# WHAT YOU SHOULD DO:
I need the lines below from the one with "You are a computer-use agent. 249x187 pixels." down to the one with "Given: Select the 5 minute interval" reproduced exactly, both ends included, and nothing else.

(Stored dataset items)
________

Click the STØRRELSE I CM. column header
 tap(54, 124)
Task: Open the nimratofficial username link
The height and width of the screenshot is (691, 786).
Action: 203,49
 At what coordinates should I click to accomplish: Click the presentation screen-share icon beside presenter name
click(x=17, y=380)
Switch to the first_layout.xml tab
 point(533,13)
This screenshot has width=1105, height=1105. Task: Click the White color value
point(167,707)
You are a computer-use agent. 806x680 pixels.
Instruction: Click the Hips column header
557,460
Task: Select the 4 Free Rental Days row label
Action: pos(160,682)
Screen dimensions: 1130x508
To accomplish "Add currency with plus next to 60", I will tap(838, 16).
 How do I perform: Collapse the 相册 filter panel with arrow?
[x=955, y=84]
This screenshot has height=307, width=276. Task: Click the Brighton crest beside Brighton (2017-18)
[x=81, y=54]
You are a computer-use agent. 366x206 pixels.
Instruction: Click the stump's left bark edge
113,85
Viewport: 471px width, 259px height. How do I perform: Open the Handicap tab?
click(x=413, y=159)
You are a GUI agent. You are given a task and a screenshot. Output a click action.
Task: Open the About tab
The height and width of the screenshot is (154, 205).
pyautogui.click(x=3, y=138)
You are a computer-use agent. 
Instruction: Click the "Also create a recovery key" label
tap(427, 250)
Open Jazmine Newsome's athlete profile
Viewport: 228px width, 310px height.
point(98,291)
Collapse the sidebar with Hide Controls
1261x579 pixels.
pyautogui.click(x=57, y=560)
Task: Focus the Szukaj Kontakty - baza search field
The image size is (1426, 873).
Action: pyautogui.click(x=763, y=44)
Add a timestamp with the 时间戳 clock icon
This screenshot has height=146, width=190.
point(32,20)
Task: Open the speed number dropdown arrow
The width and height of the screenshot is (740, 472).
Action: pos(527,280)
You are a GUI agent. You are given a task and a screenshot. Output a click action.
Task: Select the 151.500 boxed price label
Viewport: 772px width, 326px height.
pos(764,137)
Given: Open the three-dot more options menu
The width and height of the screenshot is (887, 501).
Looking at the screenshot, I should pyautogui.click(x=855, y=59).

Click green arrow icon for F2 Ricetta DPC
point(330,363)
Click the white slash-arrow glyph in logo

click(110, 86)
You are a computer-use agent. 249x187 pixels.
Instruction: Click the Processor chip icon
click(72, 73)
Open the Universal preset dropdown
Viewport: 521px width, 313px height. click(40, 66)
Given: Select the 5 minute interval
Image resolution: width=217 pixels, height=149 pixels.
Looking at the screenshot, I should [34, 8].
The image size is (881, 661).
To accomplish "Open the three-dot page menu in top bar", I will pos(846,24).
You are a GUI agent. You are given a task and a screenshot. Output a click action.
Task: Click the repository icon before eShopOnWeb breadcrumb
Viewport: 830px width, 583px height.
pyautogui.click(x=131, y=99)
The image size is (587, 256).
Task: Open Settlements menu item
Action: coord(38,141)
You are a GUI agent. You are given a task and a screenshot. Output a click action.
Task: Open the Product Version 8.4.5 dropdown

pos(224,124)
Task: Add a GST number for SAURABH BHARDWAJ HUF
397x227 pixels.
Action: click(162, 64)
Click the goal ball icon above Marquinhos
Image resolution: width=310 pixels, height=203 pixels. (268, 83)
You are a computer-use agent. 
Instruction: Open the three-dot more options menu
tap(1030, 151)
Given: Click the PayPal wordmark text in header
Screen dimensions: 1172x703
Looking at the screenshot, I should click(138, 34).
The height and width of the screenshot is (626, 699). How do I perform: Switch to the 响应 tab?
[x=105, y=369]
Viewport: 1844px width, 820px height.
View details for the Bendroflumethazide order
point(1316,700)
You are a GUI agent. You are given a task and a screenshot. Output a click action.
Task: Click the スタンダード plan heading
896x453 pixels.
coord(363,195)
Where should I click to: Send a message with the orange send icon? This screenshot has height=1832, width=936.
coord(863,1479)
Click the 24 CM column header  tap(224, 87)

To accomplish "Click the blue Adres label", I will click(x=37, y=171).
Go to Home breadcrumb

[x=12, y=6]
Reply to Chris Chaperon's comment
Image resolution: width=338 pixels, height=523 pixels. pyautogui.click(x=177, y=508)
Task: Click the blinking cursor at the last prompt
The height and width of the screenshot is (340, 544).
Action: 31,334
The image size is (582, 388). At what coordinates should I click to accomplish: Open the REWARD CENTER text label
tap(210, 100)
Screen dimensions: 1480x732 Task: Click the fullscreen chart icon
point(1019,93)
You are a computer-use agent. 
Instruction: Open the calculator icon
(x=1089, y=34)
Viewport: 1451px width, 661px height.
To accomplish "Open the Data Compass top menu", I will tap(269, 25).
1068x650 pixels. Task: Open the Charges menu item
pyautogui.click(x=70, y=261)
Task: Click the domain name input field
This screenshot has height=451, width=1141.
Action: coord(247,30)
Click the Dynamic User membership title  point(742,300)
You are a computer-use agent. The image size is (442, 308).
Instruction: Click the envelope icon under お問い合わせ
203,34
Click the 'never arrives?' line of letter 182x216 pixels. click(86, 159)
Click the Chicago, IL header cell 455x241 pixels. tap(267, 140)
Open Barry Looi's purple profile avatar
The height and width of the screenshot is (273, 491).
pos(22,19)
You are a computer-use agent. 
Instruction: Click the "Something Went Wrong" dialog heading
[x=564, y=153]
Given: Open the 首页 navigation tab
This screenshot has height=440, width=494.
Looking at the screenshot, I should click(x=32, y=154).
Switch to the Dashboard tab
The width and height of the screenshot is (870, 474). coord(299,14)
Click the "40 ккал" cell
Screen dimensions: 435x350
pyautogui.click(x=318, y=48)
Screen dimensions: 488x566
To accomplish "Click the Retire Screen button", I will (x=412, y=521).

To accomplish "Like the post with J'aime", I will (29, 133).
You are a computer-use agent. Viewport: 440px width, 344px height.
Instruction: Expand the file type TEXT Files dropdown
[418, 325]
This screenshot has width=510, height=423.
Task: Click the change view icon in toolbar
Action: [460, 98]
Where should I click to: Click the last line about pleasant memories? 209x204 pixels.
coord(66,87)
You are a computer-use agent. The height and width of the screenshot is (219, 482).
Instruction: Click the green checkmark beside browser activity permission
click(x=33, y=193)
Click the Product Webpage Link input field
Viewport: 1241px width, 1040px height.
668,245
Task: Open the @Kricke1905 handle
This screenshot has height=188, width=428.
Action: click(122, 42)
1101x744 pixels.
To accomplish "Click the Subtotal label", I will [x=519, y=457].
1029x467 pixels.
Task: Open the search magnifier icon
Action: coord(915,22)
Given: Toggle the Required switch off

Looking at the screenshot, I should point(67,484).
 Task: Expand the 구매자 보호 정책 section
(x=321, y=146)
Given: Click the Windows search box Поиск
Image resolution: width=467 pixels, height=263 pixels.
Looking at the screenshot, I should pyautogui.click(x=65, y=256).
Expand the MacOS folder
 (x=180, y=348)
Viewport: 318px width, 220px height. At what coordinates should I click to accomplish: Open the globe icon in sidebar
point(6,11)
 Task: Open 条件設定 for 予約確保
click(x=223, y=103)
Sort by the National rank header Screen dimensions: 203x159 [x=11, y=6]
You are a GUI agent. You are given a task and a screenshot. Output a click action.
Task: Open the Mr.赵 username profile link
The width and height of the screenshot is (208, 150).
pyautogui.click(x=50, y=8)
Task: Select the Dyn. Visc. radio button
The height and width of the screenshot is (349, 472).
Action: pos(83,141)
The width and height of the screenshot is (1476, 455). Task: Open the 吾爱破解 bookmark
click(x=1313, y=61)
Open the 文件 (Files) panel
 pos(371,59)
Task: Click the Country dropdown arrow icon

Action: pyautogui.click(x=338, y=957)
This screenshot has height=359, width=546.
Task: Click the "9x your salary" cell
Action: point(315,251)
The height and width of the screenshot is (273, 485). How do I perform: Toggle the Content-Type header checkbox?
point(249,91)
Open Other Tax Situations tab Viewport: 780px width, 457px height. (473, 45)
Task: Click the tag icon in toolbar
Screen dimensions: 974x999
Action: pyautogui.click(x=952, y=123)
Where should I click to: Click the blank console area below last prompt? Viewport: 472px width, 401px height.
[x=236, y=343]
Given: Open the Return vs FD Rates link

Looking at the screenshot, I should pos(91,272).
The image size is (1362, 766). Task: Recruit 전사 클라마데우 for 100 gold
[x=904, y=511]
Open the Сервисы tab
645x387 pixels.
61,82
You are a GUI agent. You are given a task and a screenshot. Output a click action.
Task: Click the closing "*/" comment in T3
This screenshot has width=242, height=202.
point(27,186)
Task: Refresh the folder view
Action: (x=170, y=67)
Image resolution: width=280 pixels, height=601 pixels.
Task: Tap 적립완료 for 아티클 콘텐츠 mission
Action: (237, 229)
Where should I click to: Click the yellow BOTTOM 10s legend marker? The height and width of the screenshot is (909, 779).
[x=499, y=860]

________

# TASK OUTPUT:
You are a computer-use agent. 249x187 pixels.
Instruction: Click the Processor chip icon
click(72, 73)
Open the Universal preset dropdown
Viewport: 521px width, 313px height. click(40, 66)
Given: Select the 5 minute interval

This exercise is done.